I then calculated a function to give the quantile distribution values to use the other fitting methods (qmefit):
qFF <- function(p,a,b,c,A,gamma,pos)
{
qList = c()
axis = seq(1,600,1)
aF = dFF(axis,a,b,c,A,gamma,pos)
arr = histogramCpp(aF) # change data to a histogram format
for(element in 1:length(p)){
q = quantile(arr,p[element], names=FALSE)
qList = c(qList,q)
}
return(qList)
}
Part of this code requires calling the c++ function (by using the library Rcpp):
#include <Rcpp.h>
#include <vector>
#include <math.h>
using namespace Rcpp;
// [[Rcpp::export]]
std::vector<int> histogramCpp(NumericVector x) {
std::vector<int> arr;
double number, fractpart, intpart;
for(int i = 0; i <= 600; i++){
number = (x[i]);
fractpart = modf(number , &intpart);
if(fractpart < 0.5){
number = (int) intpart;
}
if(fractpart >= 0.5){
number = (int) (intpart+1);
}
for(int j = 1; j <= number; j++){
arr.push_back(i);
}
}
return arr;
}
This c++ method just turns the data into a histogram format. If the first element of the vector describing the data is 4 then '1' is added 4 times to the returned vector etc. . This also seems to work as sensible values are returned. plot of the quantile function:
Plot of quantiles returned for probabilities from 0 to 1 in steps of 0.001
The 'qmefit' method can then be attempted through the fitdist function:
fitdist(data,'FF', start = list(0,0.3,-0.0004,70000,13,331), method = 'qme', probs = c(0,0.3,0.4,0.5,0.7,0.9))
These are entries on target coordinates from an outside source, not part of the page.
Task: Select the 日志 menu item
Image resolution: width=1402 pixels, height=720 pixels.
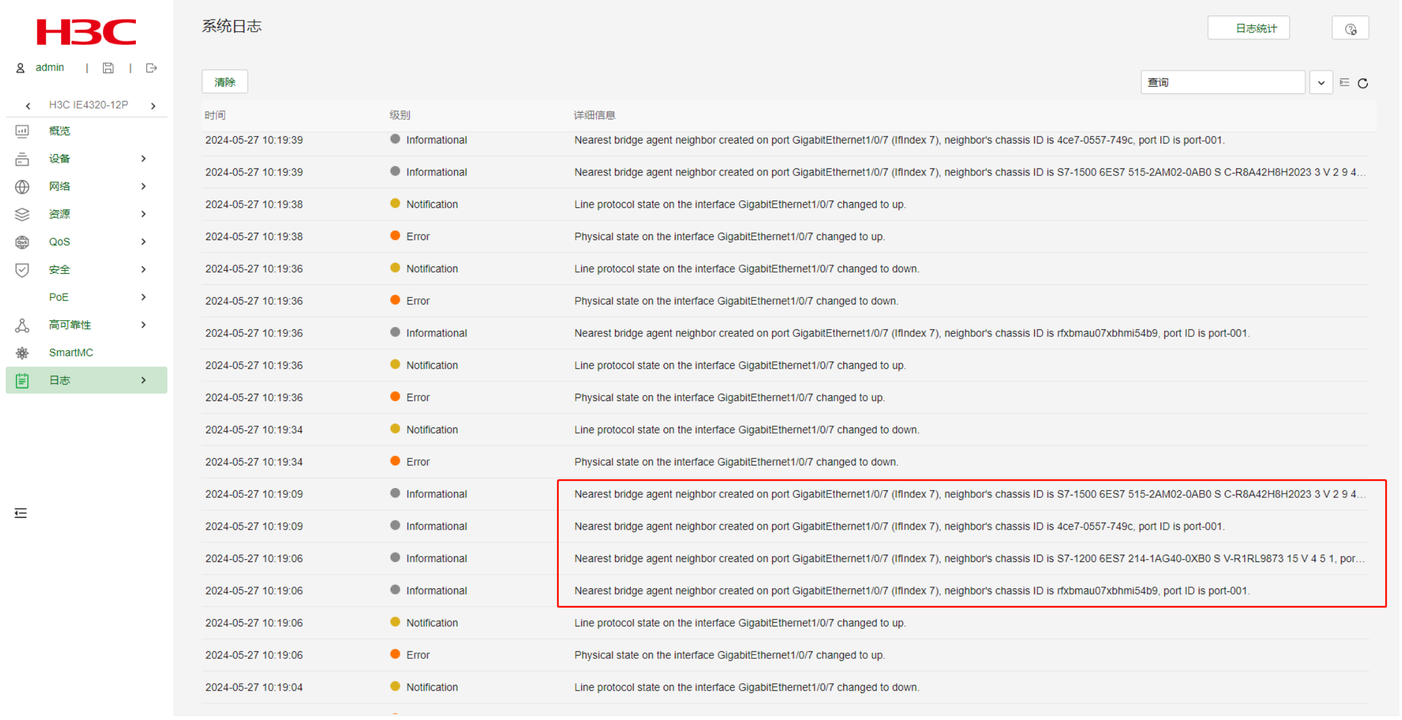Action: click(60, 381)
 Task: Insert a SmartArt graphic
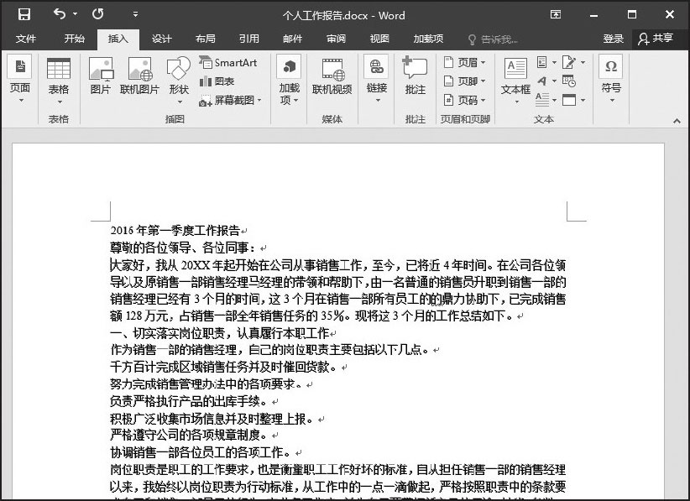point(228,63)
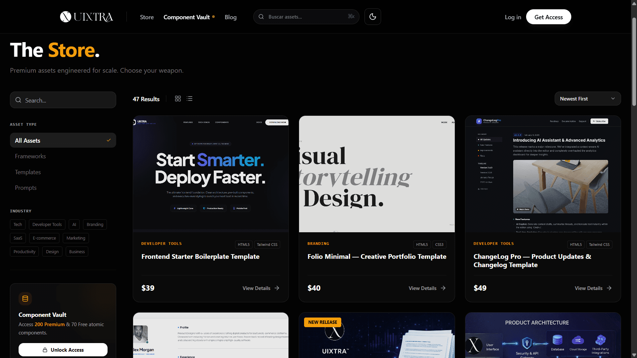Switch to list view layout

click(190, 99)
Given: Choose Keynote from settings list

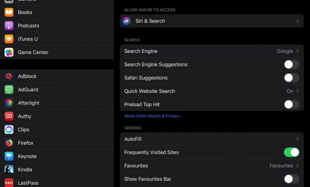Looking at the screenshot, I should (27, 156).
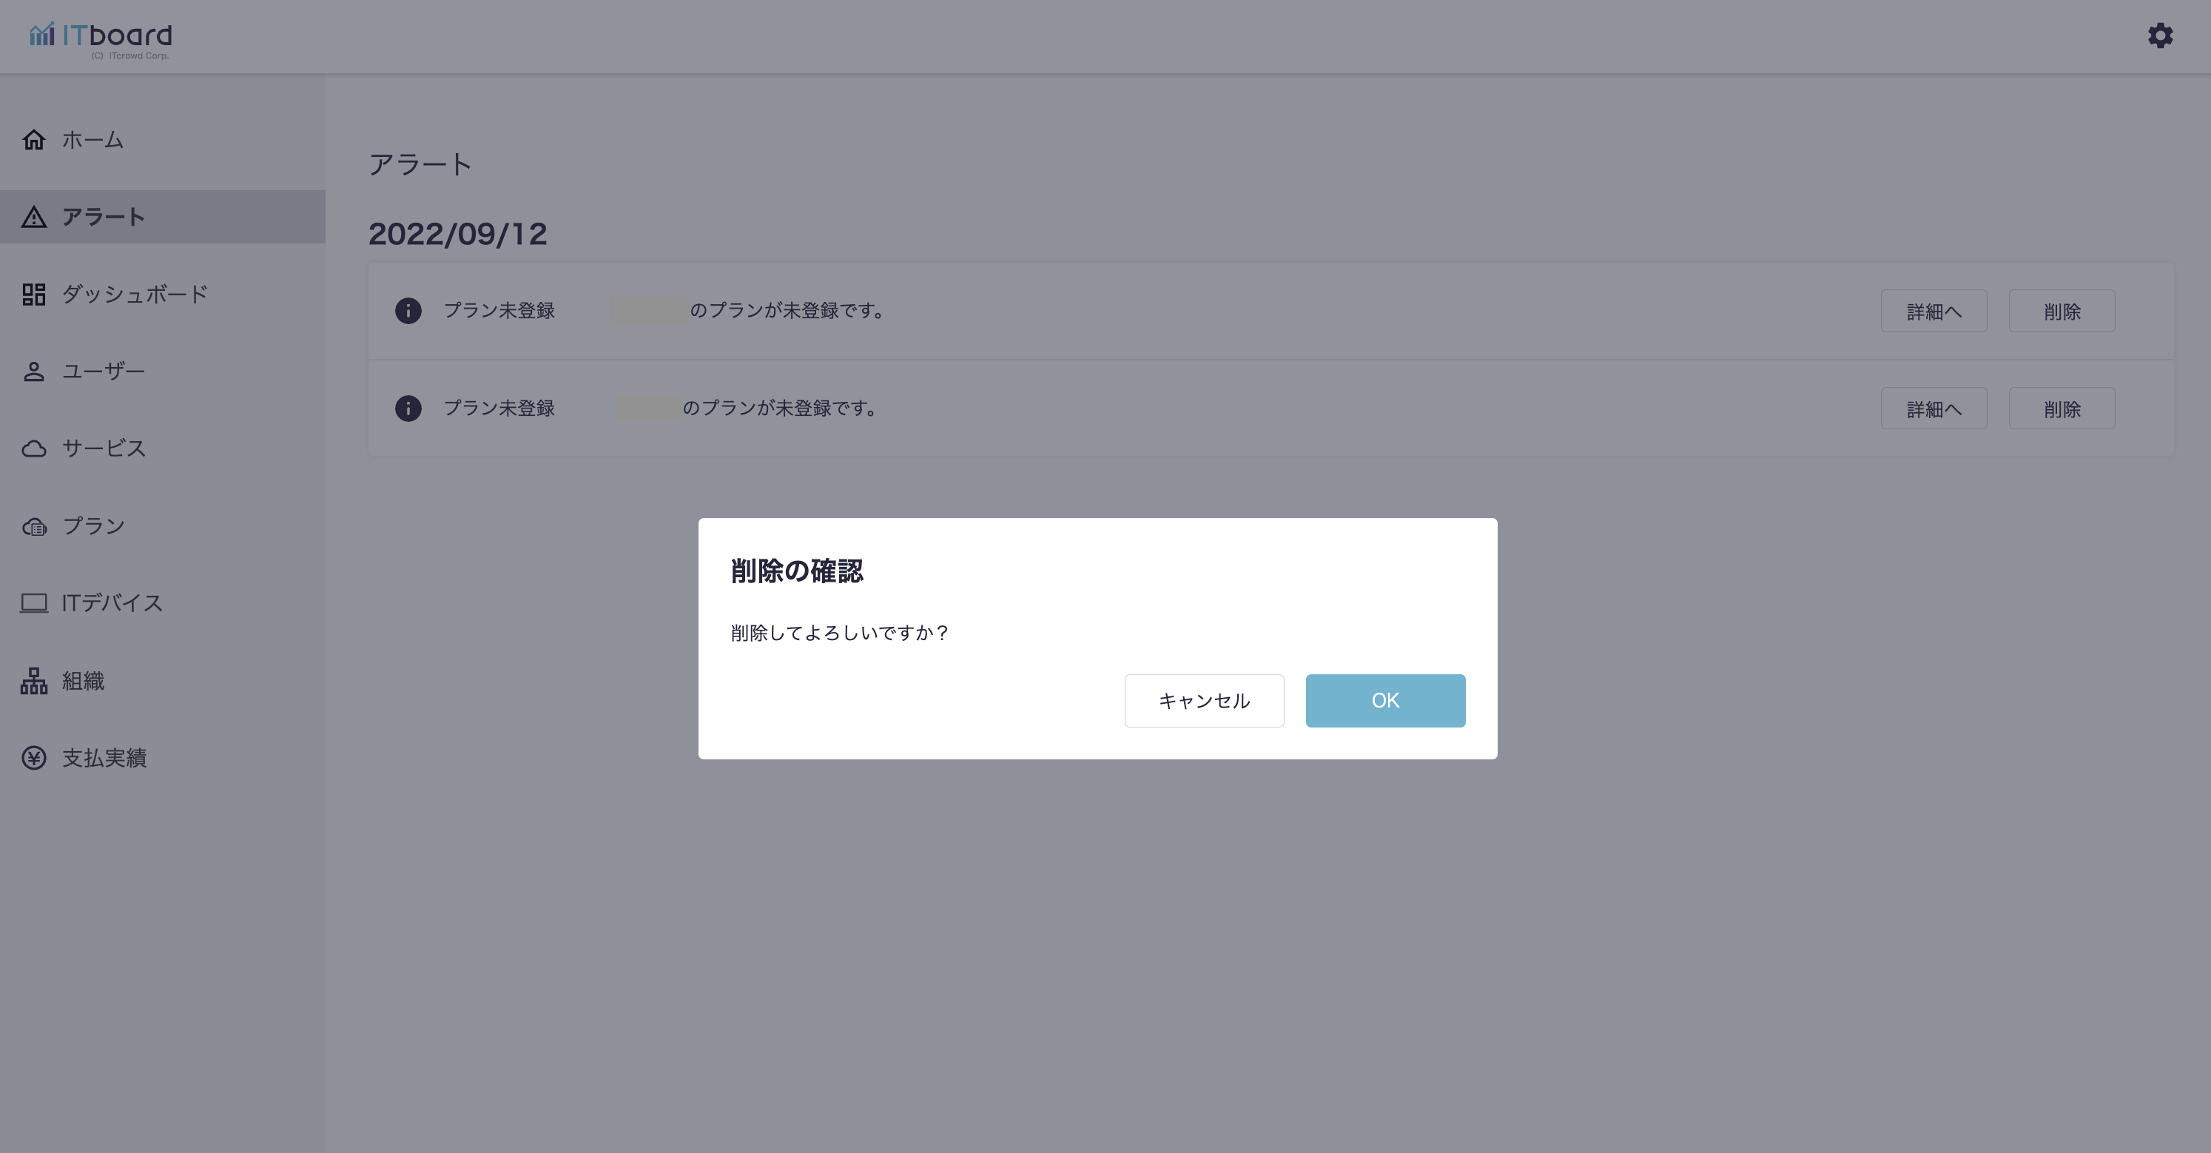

I chose the 'probs' values randomly as I don't fully understand their meaning. This either straight-up crashes the R session or after a brief stuttering returns a list of 'NA' values as estimates and the line <std::bad_alloc : std::bad_alloc>
I am not sure if I am making a basic mistake here and any help or recommendations are appreciated.